Online at: https://ellenandjim.wordpress.com/2020/02/16/a-spring-syllabus-the-novels-of-e-m-forster-at-olli-at-au/

For a course at the Oscher LifeLong Learning Institute at American University
Day: Monday afternoons, 1:45 to 3:15 pm,
Mar 2 to May 4
4801 Massachusetts Avenue, Washington, D.C. 20016
Dr Ellen Moody

Description of Course

In this course we will read Forster’s best-known fiction, A Room with a View, Howards End, and A Passage to India. We’ll discuss what makes them such distinctive literary masterpieces capable of delivering such pleasure while delineating the realities, tragedies, comedy, and consolations of human life. We’ll place them in the context of his life, other works, Bloomsbury connections and era. We’ll also see clips from some of the brilliant films made from them. I ask that before class begins everyone read his short explanatory Aspects of the Novel.


Above young Lucy Honeychurch (Helena Bonham Carter) and Miss Charlotte Bartlett (Maggie Smith), 1987; older Lucy (Elaine Cassidy) coming into Florence, 2007 — Room with a View

Required Texts (these are recommended editions; there are other good ones you could buy, i.e, with notes and annotations):

EM Forster, Aspects of the Novel, ed. Frank Kermode. Penguin ISBN 978-0-141-44169-6
EM Forster, A Room with a View, ed. Wendy Moffat. Penguin ISBN 978-0-14-18329-9
EM Forster, Howards End, ed David Lodge. Penguin 978-0-14-118213-1
EM Forster, A Passage to India, ed PN Furbank. Everyman ISBN 978-1-85715-029-2


Above Leonard Bast (Samuel West) in a reverie sequence, 1992; Margaret Schegel (Haylet Atwell) at breakfast, 2018 — Howards End

Format: The class will be a mix of informal lecture and group discussion. Please read for the first session, as much of Aspects of the Novel as you can.

Mar 2: 1st week: Intro, syllabus, Forster’s life and work; the Bloomsbury group (one of his groups of friends); his aesthetic point of view. We’ll cover Aspects of the Novel, Intro, and Chapters 1-5

Mar 9: 2nd: Aspects of the Novel, Chapters 6-10. The first two novels. We begin A Room with a View: Part One

Mar 16: 3rd: A Room with a View: Part Two.

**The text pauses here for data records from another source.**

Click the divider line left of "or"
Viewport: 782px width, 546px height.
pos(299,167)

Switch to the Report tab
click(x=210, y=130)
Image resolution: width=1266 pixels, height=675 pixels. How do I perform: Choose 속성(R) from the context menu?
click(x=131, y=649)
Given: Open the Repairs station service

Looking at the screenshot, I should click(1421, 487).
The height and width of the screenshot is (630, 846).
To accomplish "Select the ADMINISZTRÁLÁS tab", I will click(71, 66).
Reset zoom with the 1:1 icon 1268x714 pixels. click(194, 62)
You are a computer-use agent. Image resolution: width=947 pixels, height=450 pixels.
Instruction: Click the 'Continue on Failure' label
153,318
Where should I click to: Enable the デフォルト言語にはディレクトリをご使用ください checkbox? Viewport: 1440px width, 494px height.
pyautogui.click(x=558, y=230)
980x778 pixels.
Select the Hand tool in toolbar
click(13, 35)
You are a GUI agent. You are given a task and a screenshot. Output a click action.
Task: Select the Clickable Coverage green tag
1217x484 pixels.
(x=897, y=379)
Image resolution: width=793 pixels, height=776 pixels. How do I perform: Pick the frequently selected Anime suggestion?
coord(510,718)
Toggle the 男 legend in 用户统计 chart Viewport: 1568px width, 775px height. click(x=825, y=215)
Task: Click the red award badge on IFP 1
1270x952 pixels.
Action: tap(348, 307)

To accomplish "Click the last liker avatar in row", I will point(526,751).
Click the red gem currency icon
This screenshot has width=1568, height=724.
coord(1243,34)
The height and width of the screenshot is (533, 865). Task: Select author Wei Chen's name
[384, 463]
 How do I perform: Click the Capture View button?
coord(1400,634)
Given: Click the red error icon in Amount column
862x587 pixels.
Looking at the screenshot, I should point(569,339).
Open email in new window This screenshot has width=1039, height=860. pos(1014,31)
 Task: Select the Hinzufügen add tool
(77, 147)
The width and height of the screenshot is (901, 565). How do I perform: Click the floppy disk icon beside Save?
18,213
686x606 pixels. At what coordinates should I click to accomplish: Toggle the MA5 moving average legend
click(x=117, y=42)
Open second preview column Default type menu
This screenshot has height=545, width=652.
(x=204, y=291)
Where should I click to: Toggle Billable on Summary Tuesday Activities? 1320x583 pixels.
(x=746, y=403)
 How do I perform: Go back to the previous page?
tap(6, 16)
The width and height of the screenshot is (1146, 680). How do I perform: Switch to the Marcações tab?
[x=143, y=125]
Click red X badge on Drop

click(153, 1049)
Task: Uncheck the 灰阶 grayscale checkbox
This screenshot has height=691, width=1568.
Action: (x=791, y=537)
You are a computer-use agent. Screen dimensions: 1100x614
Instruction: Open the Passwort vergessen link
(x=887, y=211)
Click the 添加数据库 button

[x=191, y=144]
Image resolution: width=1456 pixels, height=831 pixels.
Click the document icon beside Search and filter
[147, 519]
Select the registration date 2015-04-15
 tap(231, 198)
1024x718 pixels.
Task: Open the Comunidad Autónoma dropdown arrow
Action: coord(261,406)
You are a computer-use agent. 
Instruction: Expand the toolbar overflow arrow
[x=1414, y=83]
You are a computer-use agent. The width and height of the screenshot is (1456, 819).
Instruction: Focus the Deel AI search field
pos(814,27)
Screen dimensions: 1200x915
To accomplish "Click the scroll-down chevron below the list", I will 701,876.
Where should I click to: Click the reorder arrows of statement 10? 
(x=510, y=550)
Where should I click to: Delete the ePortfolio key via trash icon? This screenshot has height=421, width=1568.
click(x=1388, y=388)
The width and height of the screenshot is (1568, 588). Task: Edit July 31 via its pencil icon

We’ll see clips from the Merchant-Ivory-Jhabvala Room with a View (1985) and Andrew Davies’s Room with a View (2007)

Mar 23: 4th A Room with a View, transitional; we begin Howards End: Chapters 1-14

Mar 30: 5th: Howards End: Chapters 15-26

Apr 6: 6th: Howards End: Chapters 27-43: We’ll see clips from Merchant-Ivory-Jhabvala Howards’ End (1992); Lonergan’s 4 part Howards’ End

Apr 13: 7th: Forster’s Maurice; we begin A Passage to India, Chapters 1-11 (Part One)

Apr 20: 8th A Passage to India, Chapters 12-28 (Part Two)

Apr 27: 9th: A Passage to India, Chapters 29-37 (Parts Two into Three). We’ll see clips from David Lean’s A Passage to India (1984)

May 4: The other 46 years: travel writing, biography, essays, short stories.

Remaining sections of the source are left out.